→ **Documento**:

No es difícil descubrir las debilidades de una persona, arraigar en ella la autocrítica y la inseguridad, y eso es lo que hizo esa tarde Uri Tzvi Grinberg. Me había dolido y estaba irritado, aunque, más allá de eso, sentí la inmensa energía que latía en él. No era una energía que venía a fortalecer su ego, sino una energía de otro tipo, una energía colectiva que se acumulaba en un solo hombre que me hablaba diciéndome: «El individuo, con toda su importancia, no lo es todo. La comunidad lo precede, ya que la comunidad ha creado la lengua, la cultura y la fe. Si el individuo contribuye con su parte a la comunidad, la eleva y se eleva con ella. Un artista que no es capaz de hacer esto no será incluido en la memoria de su pueblo». Si hubiera hablado en voz baja, tal vez lo hubiera captado, pero como su voz iba subiendo cada vez más, se me taponaron los oídos y no percibí más que sonidos estridentes.

Qué distinto era Agnon de él. También se aferraba a la fe de nuestros antepasados, pero hablaba con calma, con astucia. Lo que Uri Tzvi Grinberg quiso hacer por medio de una tormenta Agnon lo hacía con silencio. Yo conocía bien a Agnon. Nunca me criticó por mi forma de escribir. Siempre hacía comentarios con doble sentido, en parte irónicos y, más de una vez, irritantes. Uri Tzvi Grinberg me habló aquella tarde con furor, como un padre a un hijo; no era un discurso sosegado ni racional, pero sí auténtico.

→ **Datos sin procesar**:
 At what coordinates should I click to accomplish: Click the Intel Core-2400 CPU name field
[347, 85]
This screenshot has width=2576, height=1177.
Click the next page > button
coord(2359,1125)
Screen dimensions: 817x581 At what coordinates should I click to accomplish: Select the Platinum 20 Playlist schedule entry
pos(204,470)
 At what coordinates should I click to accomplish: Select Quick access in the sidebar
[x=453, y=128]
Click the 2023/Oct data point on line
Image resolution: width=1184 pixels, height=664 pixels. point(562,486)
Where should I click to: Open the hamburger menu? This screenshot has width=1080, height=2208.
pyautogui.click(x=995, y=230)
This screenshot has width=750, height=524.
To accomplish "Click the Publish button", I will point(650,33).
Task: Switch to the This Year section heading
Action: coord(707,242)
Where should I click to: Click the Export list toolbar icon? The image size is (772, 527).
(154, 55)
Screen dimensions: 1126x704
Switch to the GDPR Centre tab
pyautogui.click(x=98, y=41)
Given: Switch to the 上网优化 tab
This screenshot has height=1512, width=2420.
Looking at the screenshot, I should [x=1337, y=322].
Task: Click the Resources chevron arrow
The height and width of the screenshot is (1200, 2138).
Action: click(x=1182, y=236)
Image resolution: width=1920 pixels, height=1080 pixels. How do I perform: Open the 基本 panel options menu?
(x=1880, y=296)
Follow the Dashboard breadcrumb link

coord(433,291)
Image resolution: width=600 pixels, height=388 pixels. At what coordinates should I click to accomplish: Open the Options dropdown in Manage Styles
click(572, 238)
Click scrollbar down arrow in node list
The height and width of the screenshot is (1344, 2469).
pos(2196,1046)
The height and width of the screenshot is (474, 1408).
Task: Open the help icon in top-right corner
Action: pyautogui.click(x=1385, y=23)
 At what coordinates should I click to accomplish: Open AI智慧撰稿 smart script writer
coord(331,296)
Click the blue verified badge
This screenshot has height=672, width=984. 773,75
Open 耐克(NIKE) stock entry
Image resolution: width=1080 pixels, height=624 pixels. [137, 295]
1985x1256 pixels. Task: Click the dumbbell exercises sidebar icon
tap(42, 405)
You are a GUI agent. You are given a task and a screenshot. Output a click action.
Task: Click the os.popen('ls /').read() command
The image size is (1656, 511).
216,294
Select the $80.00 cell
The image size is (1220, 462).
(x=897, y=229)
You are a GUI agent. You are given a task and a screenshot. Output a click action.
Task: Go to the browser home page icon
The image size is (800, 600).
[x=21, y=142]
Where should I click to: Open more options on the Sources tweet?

→ **Trabajo solicitado**:
(1) Según las palabras de Uri Tzvi Grinberg citadas en el texto sobre Uri Tzvi Grinberg y Agnon, ¿qué cosas ha creado la comunidad? Enuméralas todas.
(2) En el texto sobre Uri Tzvi Grinberg y Agnon, ¿por qué quien narra no percibió más que sonidos estridentes? Explícalo en una a tres frases.
(3) Sigue escribiendo el texto sobre Uri Tzvi Grinberg y Agnon a partir de su última oración.
El listado no hace falta para nada de lo que se pide.

→ **Respuestas a continuación**:
(1) La lengua, la cultura y la fe.

(2) Porque la voz de Uri Tzvi Grinberg iba subiendo cada vez más y se le taponaron los oídos. Según el texto, si hubiera hablado en voz baja, tal vez lo habría captado.

(3)
Ese fue mi único encuentro con él, no volví a hablar con él cara a cara. En ocasiones lo veía en la calle, pasando como un viento tempestuoso o parado hablando apasionadamente con alguien. Me alejé de él, no busqué su compañía. Sus exigencias no eran las mías, pero probablemente yo no desaparecí de su mente. Más de una vez, por medio de amigos, preguntó por mí. Y en más de una ocasión me envió una recomendación clara: «No te dediques a los detalles, haz oír tu voz alta y fuerte. No se debe hablar de las injusticias entre murmullos». Sabía que se preocupaba sinceramente por mí y, aun así, no me dirigí a él ni volví a verlo. Me enteré de su muerte estando en el extranjero.